There are a few things in currency markets.
First there is arbitrage.
This is when I exchange my US$100 for Yen 12,000 in Japan (exchange rate US$1 to 120JPY), then take the 12,000Yen and sell it back for US$110 (exchange rate US$1 to 109JPY) in Singapore. My profit is US$9. This is called arbitrage, and the service I am performing is making sur ethat the echange rates are equivalent across the worldwide exchanges. Basically as many people do the same, soon, the exchange rates US$ to JPY would be equalised in Japan and Singapore, say US$1 to JPY115.
The usefulness is that there is transparency and you know what you are getting; someone in Japan who wants US$ to buy something in the US$ can get a 'fair' exchange rate anywhere, without having to spend money/time looking for a 'good rate'.
A second thing is futures.
Futures are basically a promise to pay a certain price for something in the future; for example I can promise to buy JPY at US$1 to 120JPY in 3 months time. May be in a week's time, there is news that the unemployment rate in the US went up; this makes people lose faith in the US$, and people expect the dollar to weaken. So the future value of US$1 is say JPY130. I can then try to find someone else to buy my future contract and pocket the profit, or I can wait it out. Three months after, as the futures contract matures, if the exchange rate is then US$1 to 140JPY, I am paying only 120JPY, which I can resell and make 20JPY per US$.
The service I have performed is that of bearing the exchange rate risk. If the person who bought the promise from me was a Japanese farmer who uses JPY, then I allowed him to plan his crop assuming he would get 120JPY for each US$ he receives for his rice. In this case, he would have gained more JPY had he waited, but I bore the exchange risk, and thus made a profit.

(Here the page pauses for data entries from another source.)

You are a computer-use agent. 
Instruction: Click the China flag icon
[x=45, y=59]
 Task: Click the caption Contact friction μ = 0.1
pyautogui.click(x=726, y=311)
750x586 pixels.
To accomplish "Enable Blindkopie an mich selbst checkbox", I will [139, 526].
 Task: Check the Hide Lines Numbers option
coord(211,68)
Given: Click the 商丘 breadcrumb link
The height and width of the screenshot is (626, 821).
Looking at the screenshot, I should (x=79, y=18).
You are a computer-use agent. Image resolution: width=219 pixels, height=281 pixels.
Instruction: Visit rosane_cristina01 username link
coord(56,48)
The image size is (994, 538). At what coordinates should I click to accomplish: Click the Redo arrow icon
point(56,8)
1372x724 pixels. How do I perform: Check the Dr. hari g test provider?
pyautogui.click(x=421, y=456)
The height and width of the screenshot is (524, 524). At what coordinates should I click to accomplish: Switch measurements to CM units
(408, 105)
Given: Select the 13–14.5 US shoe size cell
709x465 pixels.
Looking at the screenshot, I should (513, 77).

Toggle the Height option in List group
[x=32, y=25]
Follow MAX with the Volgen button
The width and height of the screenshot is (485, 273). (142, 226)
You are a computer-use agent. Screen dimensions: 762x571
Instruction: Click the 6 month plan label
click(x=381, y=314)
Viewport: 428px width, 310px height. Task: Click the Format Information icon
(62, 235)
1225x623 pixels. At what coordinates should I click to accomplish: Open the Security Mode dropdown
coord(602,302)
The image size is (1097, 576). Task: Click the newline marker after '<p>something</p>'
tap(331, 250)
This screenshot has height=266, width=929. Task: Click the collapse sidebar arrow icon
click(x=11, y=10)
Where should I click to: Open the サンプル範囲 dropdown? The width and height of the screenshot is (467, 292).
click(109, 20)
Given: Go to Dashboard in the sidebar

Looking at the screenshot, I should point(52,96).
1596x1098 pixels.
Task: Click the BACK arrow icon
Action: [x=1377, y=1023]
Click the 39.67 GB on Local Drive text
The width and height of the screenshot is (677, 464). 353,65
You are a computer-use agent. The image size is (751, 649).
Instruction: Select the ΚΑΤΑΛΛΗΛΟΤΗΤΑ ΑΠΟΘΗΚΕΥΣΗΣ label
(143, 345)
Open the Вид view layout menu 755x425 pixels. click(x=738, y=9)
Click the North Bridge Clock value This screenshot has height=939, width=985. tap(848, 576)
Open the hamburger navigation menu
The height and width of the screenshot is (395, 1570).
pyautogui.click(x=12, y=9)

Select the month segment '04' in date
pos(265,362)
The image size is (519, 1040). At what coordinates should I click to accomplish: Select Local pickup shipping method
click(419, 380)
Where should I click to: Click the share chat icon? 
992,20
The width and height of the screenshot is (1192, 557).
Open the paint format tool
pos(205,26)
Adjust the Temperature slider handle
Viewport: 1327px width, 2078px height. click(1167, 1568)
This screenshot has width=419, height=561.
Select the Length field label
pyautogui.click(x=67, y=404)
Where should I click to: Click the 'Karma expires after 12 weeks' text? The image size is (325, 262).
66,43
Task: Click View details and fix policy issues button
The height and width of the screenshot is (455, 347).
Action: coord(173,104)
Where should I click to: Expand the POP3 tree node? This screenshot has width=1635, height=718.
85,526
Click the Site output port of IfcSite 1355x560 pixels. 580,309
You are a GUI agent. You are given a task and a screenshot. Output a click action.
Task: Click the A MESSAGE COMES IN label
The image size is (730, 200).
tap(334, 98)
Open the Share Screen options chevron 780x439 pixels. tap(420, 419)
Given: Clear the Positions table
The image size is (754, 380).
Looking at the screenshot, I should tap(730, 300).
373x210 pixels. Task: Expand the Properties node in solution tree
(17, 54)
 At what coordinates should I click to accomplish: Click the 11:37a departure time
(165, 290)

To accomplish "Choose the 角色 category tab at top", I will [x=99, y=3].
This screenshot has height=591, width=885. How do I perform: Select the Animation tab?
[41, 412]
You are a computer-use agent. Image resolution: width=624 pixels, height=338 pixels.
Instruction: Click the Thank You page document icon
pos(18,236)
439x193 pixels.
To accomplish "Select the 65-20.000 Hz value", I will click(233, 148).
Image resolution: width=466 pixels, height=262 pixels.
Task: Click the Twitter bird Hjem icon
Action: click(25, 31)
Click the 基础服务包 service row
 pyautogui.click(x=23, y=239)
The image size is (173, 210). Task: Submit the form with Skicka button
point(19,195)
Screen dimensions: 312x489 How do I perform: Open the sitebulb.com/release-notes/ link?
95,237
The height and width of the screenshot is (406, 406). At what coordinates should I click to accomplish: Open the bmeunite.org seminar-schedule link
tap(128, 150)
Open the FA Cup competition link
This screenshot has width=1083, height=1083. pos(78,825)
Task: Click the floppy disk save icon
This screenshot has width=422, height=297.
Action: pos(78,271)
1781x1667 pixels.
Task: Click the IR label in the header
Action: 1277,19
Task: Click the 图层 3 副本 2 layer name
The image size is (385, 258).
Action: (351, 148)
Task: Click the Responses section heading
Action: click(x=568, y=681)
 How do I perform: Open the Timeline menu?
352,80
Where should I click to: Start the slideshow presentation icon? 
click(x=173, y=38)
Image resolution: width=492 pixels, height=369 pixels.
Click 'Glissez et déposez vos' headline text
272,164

The Japanese farmer could have done better if he had bought an option.
An option is exactly what it says, instead of an iron-clad price as above, it allows him to choose whether he wants to sell his US$ on the spot market (US$1 to 140JPY) or the fixed price I am offering (US$1 to JPY120). He will not exercise his option and sell on the open market. In general I get a transaction fee for my efforts of bearing the risk which he pays.
Third, there is pure speculation.
This is buying and selling out of nowhere. But these people are 'betting' on what the price will be in the future, therefore, in a way, causing the future to statr happening earlier, theoretically smoothening the price fluctuations in the medium run. Again if the US unemployment rate is higher than expected, people expect the US economy to weaken, so should the US$. So right from today, the US$ loses value and from being worth 120JPY becomes worth 130JPY, then as the demand and supply for US$ and US goods and services plays through (US buying foreign goods rather than US goods of which less is produced) the US$ weakens say to 140JPY.
There also is destabilising speculation like the currency crisis in South East Asia a few years ago where pure speculative selling/panic selling drove the currencies way past their 'true value' causing a serious loss for the countries involved, a loss they are still recovering from, as their currencies slowly edge back upwards. Some people with a longer term view however are benefiting, tehy are those who bought these currencies at their lowest.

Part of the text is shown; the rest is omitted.